Laisser aller ou combattre

Au Nouveau-Brunswick, comme ailleurs au pays et dans le monde, de plus en plus de gens choisissent de vivre en milieu urbain. Avant l’ère industrielle, seulement 2,5 % de la population de la planète vivait en milieu urbain. En 1980, c’est 40 % de la population qui avait opté de vivre en ville. Aujourd’hui, c’est plus de 50 %.

Même si le Nouveau-Brunswick demeure l’une des provinces canadiennes les plus rurales au pays, elle n’échappe pas pour autant au phénomène d’urbanisation. Le dernier recensement confirme que la tendance est établie, ici, comme ailleurs au pays. Cette tendance démographique pose un dilemme pour tout gouvernement. À notre avis, trois voies s’offrent à un gouvernement quand il étudie les données qui décrivent les mouvements de sa population. Il peut choisir de ne rien faire et laisser la tendance se développer, au gré des fluctuations du marché de l’emploi. Il peut choisir de favoriser l’urbanisation et d’adopter des politiques qui l’accélèrent, ou il peut prendre les moyens qu’il croit les plus efficaces pour freiner l’urbanisation et permettre aux citoyens de demeurer en régions rurales.

Les deux premières voies sont les plus faciles. Ne rien faire, évidemment, ne demande pas d’effort et élimine la possibilité de se tromper. Quant à adopter des politiques favorisant l’urbanisation, c’est aussi une voie relativement facile, puisque le phénomène existe déjà sans l’intervention de l’État. Il s’agit, à ce moment, d’adopter des politiques judicieuses qui rendront le développement urbain mieux ordonné et qui viseront à protéger la qualité de vie des citoyens des villes.

Adopter des politiques qui visent à renverser une tendance lourde, comme l’urbanisation, constitue une tâche plus ardue. Elle nécessite une volonté politique ferme et, surtout, l’harmonisation des politiques gouvernementales qui convergent vers le même but.

À première vue, on peut juger que pour un gouvernement il serait avantageux de favoriser l’urbanisation parce qu’il est plus facile de desservir une population concentrée en termes de construction et d’entretien d’infrastructures. C’est une approche qui a été tentée à la fin des années soixante, où les gouvernements provinciaux, y compris le Nouveau-Brunswick avec l’aide du fédéral, avaient décidé de fermer les villages jugés trop onéreux à desservir pour le trésor public. Les autorités se sont vite rendu compte que de déraciner les gens se fait facilement sur papier, mais qu’en pratique, les gens peuvent avoir de bonnes raisons de vouloir rester sur les terres familiales, ne serait-ce que parce qu’elles leur offrent une autosuffisance impossible à réaliser en milieu urbain.

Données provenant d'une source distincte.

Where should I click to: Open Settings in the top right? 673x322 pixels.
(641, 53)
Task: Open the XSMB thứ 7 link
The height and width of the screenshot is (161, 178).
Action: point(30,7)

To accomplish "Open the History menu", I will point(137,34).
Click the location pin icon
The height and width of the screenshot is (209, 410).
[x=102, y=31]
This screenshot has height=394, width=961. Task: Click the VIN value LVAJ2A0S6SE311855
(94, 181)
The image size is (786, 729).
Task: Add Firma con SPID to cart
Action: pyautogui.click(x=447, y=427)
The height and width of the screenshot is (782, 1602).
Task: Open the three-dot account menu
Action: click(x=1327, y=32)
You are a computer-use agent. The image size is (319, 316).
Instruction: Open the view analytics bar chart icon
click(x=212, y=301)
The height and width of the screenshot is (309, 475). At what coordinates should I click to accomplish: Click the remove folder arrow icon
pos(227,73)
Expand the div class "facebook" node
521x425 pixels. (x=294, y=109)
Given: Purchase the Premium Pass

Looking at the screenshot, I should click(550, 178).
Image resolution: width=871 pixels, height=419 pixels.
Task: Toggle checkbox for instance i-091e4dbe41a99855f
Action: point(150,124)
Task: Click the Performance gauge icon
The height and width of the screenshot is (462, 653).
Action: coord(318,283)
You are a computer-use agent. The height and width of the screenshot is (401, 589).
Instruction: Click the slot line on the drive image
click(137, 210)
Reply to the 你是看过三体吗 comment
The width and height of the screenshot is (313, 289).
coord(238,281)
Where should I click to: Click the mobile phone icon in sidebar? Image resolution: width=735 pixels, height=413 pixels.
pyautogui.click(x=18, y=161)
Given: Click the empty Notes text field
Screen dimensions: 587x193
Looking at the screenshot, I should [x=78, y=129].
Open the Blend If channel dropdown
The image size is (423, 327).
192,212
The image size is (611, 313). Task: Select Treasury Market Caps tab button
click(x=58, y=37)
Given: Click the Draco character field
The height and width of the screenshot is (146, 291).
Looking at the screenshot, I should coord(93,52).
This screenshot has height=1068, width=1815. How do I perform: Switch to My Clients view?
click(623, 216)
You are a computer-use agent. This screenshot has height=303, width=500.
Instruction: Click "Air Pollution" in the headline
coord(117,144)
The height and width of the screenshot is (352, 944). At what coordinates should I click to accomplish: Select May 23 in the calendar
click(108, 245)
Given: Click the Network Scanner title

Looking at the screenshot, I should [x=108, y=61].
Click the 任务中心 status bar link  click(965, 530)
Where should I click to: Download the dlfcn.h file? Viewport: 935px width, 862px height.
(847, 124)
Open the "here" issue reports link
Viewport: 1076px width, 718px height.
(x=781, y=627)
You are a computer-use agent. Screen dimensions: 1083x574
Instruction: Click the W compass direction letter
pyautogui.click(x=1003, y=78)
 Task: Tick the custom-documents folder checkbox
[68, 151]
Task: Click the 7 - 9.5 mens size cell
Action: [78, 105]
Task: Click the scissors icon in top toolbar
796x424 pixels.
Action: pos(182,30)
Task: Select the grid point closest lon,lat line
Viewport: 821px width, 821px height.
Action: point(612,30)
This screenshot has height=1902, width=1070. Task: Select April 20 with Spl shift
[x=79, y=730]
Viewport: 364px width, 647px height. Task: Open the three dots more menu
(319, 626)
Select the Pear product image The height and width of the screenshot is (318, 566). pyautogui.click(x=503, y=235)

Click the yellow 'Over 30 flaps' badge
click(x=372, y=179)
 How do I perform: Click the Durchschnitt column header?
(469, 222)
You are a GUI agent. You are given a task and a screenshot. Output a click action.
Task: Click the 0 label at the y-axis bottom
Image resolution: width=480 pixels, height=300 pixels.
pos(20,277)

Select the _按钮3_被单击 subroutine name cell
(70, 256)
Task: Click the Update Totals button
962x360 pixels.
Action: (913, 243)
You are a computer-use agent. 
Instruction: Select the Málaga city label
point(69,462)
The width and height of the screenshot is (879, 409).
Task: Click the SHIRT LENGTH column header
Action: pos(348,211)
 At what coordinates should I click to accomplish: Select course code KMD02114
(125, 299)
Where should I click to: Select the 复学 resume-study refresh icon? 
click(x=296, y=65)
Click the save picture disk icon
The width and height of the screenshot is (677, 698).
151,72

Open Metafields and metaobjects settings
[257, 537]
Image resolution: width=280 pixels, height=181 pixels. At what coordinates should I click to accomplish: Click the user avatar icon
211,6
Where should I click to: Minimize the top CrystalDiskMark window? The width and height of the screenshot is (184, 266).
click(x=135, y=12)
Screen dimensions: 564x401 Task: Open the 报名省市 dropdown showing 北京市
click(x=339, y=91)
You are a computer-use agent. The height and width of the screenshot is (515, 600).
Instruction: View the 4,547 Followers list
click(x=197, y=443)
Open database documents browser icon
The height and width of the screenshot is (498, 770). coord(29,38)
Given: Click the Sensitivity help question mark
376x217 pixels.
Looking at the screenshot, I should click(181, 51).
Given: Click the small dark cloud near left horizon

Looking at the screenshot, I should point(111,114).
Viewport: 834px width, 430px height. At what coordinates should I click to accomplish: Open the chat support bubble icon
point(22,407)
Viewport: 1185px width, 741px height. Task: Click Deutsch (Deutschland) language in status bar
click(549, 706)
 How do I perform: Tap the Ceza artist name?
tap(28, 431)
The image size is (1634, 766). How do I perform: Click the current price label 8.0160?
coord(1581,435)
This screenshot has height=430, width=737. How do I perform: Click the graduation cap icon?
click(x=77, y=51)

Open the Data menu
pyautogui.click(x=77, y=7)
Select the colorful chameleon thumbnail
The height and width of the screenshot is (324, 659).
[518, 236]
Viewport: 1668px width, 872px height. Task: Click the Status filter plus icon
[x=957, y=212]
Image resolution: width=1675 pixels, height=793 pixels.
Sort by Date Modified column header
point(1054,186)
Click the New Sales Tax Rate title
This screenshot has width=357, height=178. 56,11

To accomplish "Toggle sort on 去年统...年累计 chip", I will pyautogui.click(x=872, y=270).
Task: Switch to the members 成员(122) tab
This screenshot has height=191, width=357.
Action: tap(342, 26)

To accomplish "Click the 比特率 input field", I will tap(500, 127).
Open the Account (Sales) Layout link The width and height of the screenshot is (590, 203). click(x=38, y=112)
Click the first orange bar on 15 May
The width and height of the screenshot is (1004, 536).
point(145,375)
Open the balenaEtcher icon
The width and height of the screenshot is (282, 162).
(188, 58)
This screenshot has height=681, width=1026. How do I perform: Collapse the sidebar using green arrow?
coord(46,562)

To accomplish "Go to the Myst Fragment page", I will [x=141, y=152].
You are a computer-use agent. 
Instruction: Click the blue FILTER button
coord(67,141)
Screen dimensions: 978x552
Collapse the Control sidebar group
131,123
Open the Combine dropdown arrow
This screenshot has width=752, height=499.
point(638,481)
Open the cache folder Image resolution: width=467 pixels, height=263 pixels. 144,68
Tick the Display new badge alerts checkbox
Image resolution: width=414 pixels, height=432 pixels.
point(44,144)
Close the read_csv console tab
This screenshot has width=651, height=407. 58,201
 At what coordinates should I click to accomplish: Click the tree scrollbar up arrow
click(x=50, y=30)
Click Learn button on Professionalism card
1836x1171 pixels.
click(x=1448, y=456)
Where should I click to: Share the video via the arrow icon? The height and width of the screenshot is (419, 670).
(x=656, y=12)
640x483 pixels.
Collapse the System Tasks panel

Au Nouveau-Brunswick, nous avons demandé au gouvernement provincial, sans enrayer l’urbanisation, de combattre l’abandon des régions rurales. C’est dû à la pression exercée par les citoyens si les deux principaux partis politiques de la province se sont livrés à la surenchère des fonds à consacrer au développement économique du Nord.

Toutefois, il faut plus qu’un programme d’appui au développement économique pour assurer le développement durable des régions rurales. Un gouvernement qui fermerait les écoles, négligerait le réseau routier en milieu rural et, par mesure d’économie, couperait les services essentiels, un à un, ne pourrait prétendre vouloir les développer.

Il faut, pour réussir le développement des régions rurales, une approche qui tient compte de tous les aspects de la vie des citoyens en région. Une éducation de qualité, l’accès raisonnable à des soins de santé dignes de ce nom, des centres décisionnels près des gens, une politique familiale bien ciblée, sont autant de mesures susceptibles de favoriser l’épanouissement des citoyens en milieu rural.

En ce sens, nous porterons une attention particulière aux décisions de notre gouvernement provincial, au prochain budget, dans l’optique d’identifier si elles sont cohérentes avec l’objectif de développer les régions moins peuplées de la province.